Exercise prompt: The reply should be an exact transcription of every record.

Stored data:
━━━━━━

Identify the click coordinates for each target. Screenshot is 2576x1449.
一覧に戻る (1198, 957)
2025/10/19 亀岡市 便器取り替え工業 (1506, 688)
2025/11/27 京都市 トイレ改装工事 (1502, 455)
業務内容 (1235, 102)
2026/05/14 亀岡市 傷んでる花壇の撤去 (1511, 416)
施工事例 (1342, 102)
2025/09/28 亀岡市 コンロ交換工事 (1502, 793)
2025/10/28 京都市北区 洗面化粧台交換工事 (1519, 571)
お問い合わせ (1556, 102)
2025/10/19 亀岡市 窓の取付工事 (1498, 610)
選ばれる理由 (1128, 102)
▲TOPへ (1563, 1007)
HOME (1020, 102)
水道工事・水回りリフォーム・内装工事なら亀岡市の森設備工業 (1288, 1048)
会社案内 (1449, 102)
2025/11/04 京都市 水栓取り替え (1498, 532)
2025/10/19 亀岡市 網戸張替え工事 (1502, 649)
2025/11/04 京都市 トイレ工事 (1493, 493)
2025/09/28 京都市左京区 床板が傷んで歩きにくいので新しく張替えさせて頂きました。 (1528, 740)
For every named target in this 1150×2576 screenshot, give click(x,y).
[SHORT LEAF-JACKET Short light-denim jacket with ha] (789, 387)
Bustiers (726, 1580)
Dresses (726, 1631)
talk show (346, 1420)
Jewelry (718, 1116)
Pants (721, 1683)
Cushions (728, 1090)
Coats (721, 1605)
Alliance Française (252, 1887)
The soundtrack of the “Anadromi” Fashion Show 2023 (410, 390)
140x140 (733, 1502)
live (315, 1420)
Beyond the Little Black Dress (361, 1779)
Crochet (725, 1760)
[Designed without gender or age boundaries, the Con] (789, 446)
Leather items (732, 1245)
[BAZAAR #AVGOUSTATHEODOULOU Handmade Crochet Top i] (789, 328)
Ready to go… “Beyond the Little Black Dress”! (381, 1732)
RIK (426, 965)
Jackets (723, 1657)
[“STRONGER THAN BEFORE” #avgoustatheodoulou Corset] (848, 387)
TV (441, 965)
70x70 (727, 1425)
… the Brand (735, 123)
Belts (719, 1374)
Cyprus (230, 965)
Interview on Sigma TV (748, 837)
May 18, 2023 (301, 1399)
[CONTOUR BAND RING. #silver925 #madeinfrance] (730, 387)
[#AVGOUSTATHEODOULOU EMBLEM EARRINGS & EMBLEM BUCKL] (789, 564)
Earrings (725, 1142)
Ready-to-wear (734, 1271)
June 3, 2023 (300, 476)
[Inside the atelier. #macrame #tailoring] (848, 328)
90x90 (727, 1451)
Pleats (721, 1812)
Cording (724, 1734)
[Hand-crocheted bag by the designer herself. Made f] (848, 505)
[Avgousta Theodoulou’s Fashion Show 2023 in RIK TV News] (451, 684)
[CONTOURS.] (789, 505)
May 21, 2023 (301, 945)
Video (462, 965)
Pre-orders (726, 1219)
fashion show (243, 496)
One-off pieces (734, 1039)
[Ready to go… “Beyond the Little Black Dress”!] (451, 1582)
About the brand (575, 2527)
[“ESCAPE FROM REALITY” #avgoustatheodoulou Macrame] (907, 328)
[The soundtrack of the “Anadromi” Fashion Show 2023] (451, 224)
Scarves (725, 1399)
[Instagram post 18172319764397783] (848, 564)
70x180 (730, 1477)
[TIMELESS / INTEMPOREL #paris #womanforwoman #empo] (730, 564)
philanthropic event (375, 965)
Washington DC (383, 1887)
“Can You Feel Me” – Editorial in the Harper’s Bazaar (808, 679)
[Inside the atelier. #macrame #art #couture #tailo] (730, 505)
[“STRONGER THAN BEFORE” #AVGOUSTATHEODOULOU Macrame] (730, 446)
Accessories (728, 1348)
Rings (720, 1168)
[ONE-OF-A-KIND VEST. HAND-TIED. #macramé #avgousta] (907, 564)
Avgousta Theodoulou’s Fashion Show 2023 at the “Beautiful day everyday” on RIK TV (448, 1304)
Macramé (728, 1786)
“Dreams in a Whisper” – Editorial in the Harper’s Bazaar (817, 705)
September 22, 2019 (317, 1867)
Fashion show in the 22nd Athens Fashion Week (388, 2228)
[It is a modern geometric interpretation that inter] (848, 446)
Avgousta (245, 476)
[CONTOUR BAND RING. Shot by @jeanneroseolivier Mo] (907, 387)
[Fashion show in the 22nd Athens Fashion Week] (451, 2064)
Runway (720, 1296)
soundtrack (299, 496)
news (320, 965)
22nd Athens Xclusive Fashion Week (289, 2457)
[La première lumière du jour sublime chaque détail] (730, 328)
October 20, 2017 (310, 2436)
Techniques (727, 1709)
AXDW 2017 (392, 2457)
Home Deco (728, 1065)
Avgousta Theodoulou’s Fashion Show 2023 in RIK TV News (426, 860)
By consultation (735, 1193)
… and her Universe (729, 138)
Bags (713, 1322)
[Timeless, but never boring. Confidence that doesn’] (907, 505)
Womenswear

━━━━━━

Your solution:
Identify the click coordinates for each target. Screenshot is 2576x1449.
一覧に戻る (1198, 957)
2025/10/19 亀岡市 便器取り替え工業 (1506, 688)
2025/11/27 京都市 トイレ改装工事 (1502, 455)
業務内容 (1235, 102)
2026/05/14 亀岡市 傷んでる花壇の撤去 (1511, 416)
施工事例 (1342, 102)
2025/09/28 亀岡市 コンロ交換工事 (1502, 793)
2025/10/28 京都市北区 洗面化粧台交換工事 (1519, 571)
お問い合わせ (1556, 102)
2025/10/19 亀岡市 窓の取付工事 (1498, 610)
選ばれる理由 (1128, 102)
▲TOPへ (1563, 1007)
HOME (1020, 102)
水道工事・水回りリフォーム・内装工事なら亀岡市の森設備工業 (1288, 1048)
会社案内 (1449, 102)
2025/11/04 京都市 水栓取り替え (1498, 532)
2025/10/19 亀岡市 網戸張替え工事 (1502, 649)
2025/11/04 京都市 トイレ工事 (1493, 493)
2025/09/28 京都市左京区 床板が傷んで歩きにくいので新しく張替えさせて頂きました。 (1528, 740)
For every named target in this 1150×2576 screenshot, give click(x,y).
[SHORT LEAF-JACKET Short light-denim jacket with ha] (789, 387)
Bustiers (726, 1580)
Dresses (726, 1631)
talk show (346, 1420)
Jewelry (718, 1116)
Pants (721, 1683)
Cushions (728, 1090)
Coats (721, 1605)
Alliance Française (252, 1887)
The soundtrack of the “Anadromi” Fashion Show 2023 (410, 390)
140x140 (733, 1502)
live (315, 1420)
Beyond the Little Black Dress (361, 1779)
Crochet (725, 1760)
[Designed without gender or age boundaries, the Con] (789, 446)
Leather items (732, 1245)
[BAZAAR #AVGOUSTATHEODOULOU Handmade Crochet Top i] (789, 328)
Ready to go… “Beyond the Little Black Dress”! (381, 1732)
RIK (426, 965)
Jackets (723, 1657)
[“STRONGER THAN BEFORE” #avgoustatheodoulou Corset] (848, 387)
TV (441, 965)
70x70 (727, 1425)
… the Brand (735, 123)
Belts (719, 1374)
Cyprus (230, 965)
Interview on Sigma TV (748, 837)
May 18, 2023 (301, 1399)
[CONTOUR BAND RING. #silver925 #madeinfrance] (730, 387)
[#AVGOUSTATHEODOULOU EMBLEM EARRINGS & EMBLEM BUCKL] (789, 564)
Earrings (725, 1142)
Ready-to-wear (734, 1271)
June 3, 2023 (300, 476)
[Inside the atelier. #macrame #tailoring] (848, 328)
90x90 (727, 1451)
Pleats (721, 1812)
Cording (724, 1734)
[Hand-crocheted bag by the designer herself. Made f] (848, 505)
[Avgousta Theodoulou’s Fashion Show 2023 in RIK TV News] (451, 684)
[CONTOURS.] (789, 505)
May 21, 2023 (301, 945)
Video (462, 965)
Pre-orders (726, 1219)
fashion show (243, 496)
One-off pieces (734, 1039)
[Ready to go… “Beyond the Little Black Dress”!] (451, 1582)
About the brand (575, 2527)
[“ESCAPE FROM REALITY” #avgoustatheodoulou Macrame] (907, 328)
[The soundtrack of the “Anadromi” Fashion Show 2023] (451, 224)
Scarves (725, 1399)
[Instagram post 18172319764397783] (848, 564)
70x180 (730, 1477)
[TIMELESS / INTEMPOREL #paris #womanforwoman #empo] (730, 564)
philanthropic event (375, 965)
Washington DC (383, 1887)
“Can You Feel Me” – Editorial in the Harper’s Bazaar (808, 679)
[Inside the atelier. #macrame #art #couture #tailo] (730, 505)
[“STRONGER THAN BEFORE” #AVGOUSTATHEODOULOU Macrame] (730, 446)
Accessories (728, 1348)
Rings (720, 1168)
[ONE-OF-A-KIND VEST. HAND-TIED. #macramé #avgousta] (907, 564)
Avgousta Theodoulou’s Fashion Show 2023 at the “Beautiful day everyday” on RIK TV (448, 1304)
Macramé (728, 1786)
“Dreams in a Whisper” – Editorial in the Harper’s Bazaar (817, 705)
September 22, 2019 (317, 1867)
Fashion show in the 22nd Athens Fashion Week (388, 2228)
[It is a modern geometric interpretation that inter] (848, 446)
Avgousta (245, 476)
[CONTOUR BAND RING. Shot by @jeanneroseolivier Mo] (907, 387)
[Fashion show in the 22nd Athens Fashion Week] (451, 2064)
Runway (720, 1296)
soundtrack (299, 496)
news (320, 965)
22nd Athens Xclusive Fashion Week (289, 2457)
[La première lumière du jour sublime chaque détail] (730, 328)
October 20, 2017 (310, 2436)
Techniques (727, 1709)
AXDW 2017 (392, 2457)
Home Deco (728, 1065)
Avgousta Theodoulou’s Fashion Show 2023 in RIK TV News (426, 860)
By consultation (735, 1193)
… and her Universe (729, 138)
Bags (713, 1322)
[Timeless, but never boring. Confidence that doesn’] (907, 505)
Womenswear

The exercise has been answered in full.